• Et puis puisqu’on parle de philo, j’avoue qu’au début les cours me plaisaient bien, mais maintenant je commence à saturer un peu. On dirait que les philosophes se complaisent dans un jargon qu’ils élaborent entre eux pour mieux se reconnaître et éviter ceux qui l’ignorent. On dirait qu’ils forment un groupe d’élites et qu’ils s’enferment dans un monde de concepts qui à la fin n’a plus rien à voir avec le réel. Je les soupçonne de vouloir nous perdre nous autres adolescents, comme eux-mêmes le sont. Ils n’y parviendront pas, en tout cas, pas avec moi.

    La conceptualisation philosophique est réductrice et déformatrice, je trouve. Quand je dis ça à mon prof de philo, il me rétorque sans cesse : « Que voulez-vous dire, Stéphan ? » Alors je lui explique ce que j’entends par là, mais il n’y a rien à faire, c’est comme si j’essayais de me battre contre un moulin à vent. Ses questions me laminent et mes réponses le confortent dans son sentiment de surpuissance. C’est facile de se mesurer à plus petit que soi.

    J’ai vraiment hâte d’être à la hauteur de tous ces penseurs ou donneurs de leçons. J’ai envie de tous les écraser, eux et leurs immenses complexes de supériorité. D’un autre côté, je me dis : à quoi bon vouloir à tout prix être plus fort qu’eux ? D’où me vient ce désir obscur de chercher des complications alors que j’ai tout pour être heureux ? Personne n’est capable de m’expliquer comment j’en suis arrivé là. Et puis après tout je me dis qu’on est tous les inférieurs d’autres gens qui eux-mêmes sont en dessous d’autres personnes et ainsi de suite.  

    Pourquoi, alors que j’ai à peine connu ma mère, suis-je toujours aussi attaché à sa disparition ? Treize ans plus tard, je ne peux pas m’empêcher de questionner mémé ou mon père pour savoir qui elle était. Tant que je n’aurai pas toutes les réponses à mes interrogations, je continuerai. J’ai assez peu d’éléments en réalité, à part quelques rares photos d’elle et des récits sur son enfance, je ne connais rien de sa vie d’adulte.

    Le fait que je sois né hors mariage signifie peut-être que je n’étais pas désiré.
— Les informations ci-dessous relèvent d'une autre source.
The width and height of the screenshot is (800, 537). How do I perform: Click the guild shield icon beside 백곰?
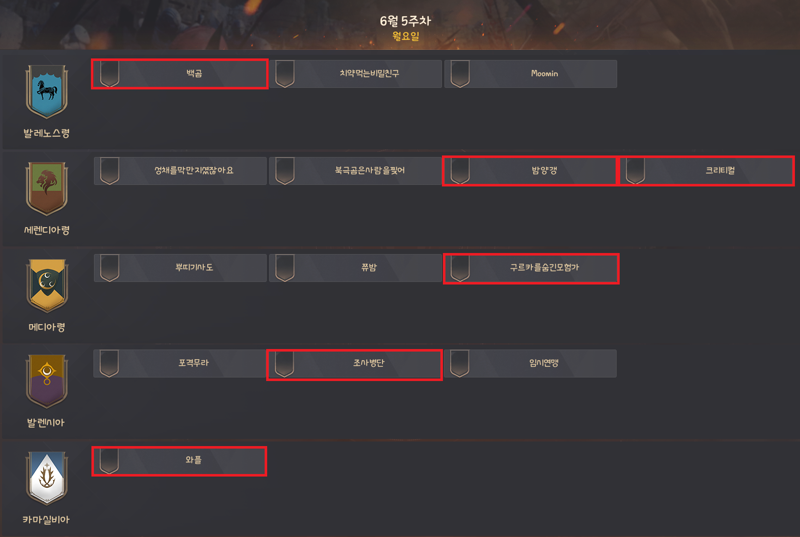(x=109, y=74)
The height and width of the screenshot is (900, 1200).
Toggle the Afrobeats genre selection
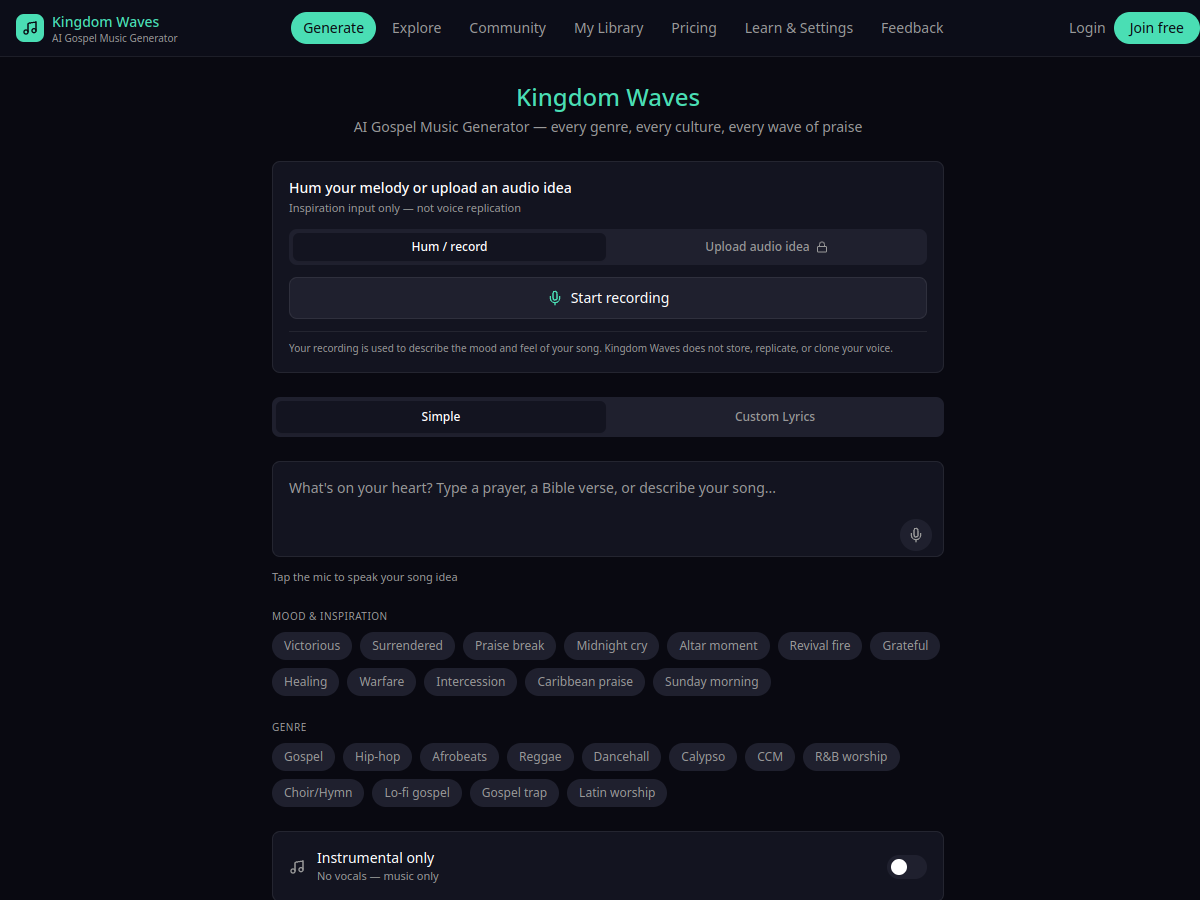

Je n’ai pas encore osé poser la question à mon père, de peur qu’il me dise la vérité. J’appréhende ses aveux. Je sens bien qu’il y avait quelque chose de pas clair entre eux deux. Mais quoi ? Encore un couple qui était ensemble sans l’avoir choisi, comme j’en vois pas mal autour de moi, avec les parents de mes potes. Eux, ils prétendent que ça ne les dérange pas, qu’ils ont toujours vu leurs parents se prendre la tête pour un oui, pour un non, et qu’à force, ils ont fini par s’y habituer. Je suis certain qu’au fond d’eux, ils aimeraient voir leur père et leur mère arrêter de se chamailler, mais ils n’osent pas l’avouer. Ou alors ils sont parvenus à un tel degré de lassitude, qu’ils en ont perdu leur sensibilité. Le recul et la patience naissent-ils ainsi, après une longue fatigue et des habitudes inconscientes ?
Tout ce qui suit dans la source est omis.